At the entrance, women pose for fantastical bridal selfies in front of a floor-to-ceiling photo mural of the nave at Toronto’s St. James Cathedral. Customers proceed past shelves of flower crowns, honeymoon-ready lingerie and “lovers’ oil.” On the wall, fluorescent tubes blaze XOXO across the wall, Richer’s own design. The lights don’t need to be plugged in. Instead, the gas in the tubes is activated via induction: a thin red wire strung nearby has enough of an electromagnetic field to do the trick. “I’m surprised nobody else has done this,” says Richer.

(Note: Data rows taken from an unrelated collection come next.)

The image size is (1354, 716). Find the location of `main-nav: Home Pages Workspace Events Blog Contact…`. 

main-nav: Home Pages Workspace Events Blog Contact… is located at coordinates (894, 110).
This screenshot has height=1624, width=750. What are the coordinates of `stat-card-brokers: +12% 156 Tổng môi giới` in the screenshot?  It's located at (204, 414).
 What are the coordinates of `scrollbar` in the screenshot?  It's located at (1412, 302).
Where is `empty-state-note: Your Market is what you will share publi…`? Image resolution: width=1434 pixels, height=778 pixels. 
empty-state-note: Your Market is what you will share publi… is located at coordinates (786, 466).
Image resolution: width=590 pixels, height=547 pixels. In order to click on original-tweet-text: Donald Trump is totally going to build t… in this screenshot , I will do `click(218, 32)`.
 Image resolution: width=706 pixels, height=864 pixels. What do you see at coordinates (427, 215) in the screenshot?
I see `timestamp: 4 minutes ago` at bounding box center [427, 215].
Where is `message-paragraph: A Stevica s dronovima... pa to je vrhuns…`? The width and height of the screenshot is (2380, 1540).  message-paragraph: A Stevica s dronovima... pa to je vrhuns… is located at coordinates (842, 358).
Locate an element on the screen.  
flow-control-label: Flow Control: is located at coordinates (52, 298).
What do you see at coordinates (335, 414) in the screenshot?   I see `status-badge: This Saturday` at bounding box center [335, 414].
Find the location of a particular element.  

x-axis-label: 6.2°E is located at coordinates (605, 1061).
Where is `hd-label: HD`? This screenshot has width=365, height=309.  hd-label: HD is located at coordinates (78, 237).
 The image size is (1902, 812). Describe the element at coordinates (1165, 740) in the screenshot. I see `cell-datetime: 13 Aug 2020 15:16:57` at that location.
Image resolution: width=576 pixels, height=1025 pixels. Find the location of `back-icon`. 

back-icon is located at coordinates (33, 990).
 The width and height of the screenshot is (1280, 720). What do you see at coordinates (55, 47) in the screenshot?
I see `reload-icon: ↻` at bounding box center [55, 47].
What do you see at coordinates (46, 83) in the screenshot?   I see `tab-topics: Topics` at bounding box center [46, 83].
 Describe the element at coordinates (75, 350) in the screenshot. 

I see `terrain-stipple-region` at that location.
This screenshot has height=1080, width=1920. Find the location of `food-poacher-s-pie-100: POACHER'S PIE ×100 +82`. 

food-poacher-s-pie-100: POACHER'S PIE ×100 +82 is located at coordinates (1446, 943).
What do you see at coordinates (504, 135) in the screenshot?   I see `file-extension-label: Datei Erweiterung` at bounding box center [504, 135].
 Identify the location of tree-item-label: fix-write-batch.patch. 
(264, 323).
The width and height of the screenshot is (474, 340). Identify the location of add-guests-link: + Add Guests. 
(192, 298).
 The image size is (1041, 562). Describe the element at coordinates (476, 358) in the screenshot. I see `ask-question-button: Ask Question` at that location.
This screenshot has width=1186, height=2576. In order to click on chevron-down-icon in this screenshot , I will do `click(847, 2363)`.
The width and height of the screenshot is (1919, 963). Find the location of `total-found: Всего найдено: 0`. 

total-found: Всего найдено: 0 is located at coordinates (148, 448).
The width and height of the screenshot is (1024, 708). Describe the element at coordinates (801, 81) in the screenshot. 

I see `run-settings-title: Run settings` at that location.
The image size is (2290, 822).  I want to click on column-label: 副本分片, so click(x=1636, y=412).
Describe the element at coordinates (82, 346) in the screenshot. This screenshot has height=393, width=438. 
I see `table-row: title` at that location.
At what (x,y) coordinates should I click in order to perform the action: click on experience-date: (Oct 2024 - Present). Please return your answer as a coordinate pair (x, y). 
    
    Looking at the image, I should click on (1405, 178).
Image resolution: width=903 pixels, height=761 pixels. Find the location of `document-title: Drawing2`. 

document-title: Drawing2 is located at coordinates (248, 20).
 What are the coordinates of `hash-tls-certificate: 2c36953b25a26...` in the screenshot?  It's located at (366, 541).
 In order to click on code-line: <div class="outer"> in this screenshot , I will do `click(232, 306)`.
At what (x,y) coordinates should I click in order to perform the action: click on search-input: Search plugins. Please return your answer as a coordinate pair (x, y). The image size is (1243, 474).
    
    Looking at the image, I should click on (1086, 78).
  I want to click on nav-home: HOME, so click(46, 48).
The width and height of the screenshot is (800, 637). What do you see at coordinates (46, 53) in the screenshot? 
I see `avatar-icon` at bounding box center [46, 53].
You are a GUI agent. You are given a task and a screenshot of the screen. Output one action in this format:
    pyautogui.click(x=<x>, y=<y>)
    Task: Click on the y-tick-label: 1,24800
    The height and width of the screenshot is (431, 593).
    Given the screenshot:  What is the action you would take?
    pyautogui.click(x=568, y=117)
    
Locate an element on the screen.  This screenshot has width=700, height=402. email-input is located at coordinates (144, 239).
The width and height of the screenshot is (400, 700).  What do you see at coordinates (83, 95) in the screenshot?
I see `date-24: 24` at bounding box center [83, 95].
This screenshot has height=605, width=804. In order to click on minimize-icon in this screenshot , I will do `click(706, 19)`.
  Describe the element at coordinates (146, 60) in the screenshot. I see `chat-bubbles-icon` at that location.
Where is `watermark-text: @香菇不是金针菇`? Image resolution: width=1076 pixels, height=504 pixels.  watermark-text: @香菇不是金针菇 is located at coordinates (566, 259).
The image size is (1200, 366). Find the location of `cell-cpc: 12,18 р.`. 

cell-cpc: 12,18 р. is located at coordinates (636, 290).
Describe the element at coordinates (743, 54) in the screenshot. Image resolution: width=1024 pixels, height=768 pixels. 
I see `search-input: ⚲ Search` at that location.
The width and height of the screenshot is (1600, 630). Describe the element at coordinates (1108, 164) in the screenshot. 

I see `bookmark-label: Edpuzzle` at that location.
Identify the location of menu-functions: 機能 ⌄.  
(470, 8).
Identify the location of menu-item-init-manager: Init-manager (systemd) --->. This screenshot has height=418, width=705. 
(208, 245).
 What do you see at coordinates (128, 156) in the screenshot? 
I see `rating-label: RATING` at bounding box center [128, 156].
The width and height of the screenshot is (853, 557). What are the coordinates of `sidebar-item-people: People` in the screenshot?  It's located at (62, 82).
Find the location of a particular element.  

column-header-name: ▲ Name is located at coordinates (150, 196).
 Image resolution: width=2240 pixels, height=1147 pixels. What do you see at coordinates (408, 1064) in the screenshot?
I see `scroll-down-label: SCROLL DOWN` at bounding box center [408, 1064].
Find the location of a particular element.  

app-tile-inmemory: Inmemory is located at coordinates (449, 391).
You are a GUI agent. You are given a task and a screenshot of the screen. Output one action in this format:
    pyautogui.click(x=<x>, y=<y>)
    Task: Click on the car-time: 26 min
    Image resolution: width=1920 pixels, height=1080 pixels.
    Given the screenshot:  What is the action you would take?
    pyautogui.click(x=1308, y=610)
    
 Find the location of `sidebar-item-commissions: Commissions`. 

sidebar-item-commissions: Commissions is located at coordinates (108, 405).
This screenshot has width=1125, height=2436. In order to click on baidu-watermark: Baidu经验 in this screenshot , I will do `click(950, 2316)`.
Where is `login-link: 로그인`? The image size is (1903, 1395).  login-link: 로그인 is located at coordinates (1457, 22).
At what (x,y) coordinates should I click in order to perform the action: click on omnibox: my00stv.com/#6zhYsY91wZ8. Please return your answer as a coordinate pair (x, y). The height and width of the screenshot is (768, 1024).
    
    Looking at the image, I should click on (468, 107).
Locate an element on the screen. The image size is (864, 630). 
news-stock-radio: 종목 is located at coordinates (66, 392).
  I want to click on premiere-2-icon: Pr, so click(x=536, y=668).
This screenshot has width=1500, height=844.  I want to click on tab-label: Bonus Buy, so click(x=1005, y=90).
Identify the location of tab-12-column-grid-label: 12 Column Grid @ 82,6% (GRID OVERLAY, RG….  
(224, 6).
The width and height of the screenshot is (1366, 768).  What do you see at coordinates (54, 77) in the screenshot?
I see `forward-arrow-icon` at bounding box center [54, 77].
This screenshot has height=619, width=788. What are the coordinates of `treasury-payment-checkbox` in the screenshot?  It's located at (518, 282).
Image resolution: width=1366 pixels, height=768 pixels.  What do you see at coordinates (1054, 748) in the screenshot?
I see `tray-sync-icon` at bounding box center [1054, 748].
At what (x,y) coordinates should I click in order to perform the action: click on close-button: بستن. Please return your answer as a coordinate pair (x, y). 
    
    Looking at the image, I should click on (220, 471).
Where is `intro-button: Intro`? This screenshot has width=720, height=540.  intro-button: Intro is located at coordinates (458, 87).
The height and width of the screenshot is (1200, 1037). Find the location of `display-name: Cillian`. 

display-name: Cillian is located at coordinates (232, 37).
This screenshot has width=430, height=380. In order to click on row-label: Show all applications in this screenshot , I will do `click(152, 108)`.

At the rear of the shop stands the showpiece, a dreamlike tent made of lace and cheesecloth called The Haven, designed to spark brides’ imaginations. The enormous tent flaps part as suggestively as the slit of a skirt, giving way to an enclave that the owners were invited to decorate themselves – so long as they stuck to what Richer calls “the Wes Anderson effect.” Palm trees soften the periphery, while a cozy mix of seating and vintage Turkish rugs encourages lounging during gown fittings. Brides reserve the space for sessions with style experts, working through racks lined with bridal labels that veer toward the urbane.
The final effect is a combination of luxury and practicality. Clients have recognized the niche quality of the salon and are willing to travel far to get it. “We don’t stress brides out,” says Spencer. And the men are willing to enter, too, though they do hesitate at the ruffled entrance to the tent.
LoversLand is located at 215 Ossington Ave. in Toronto.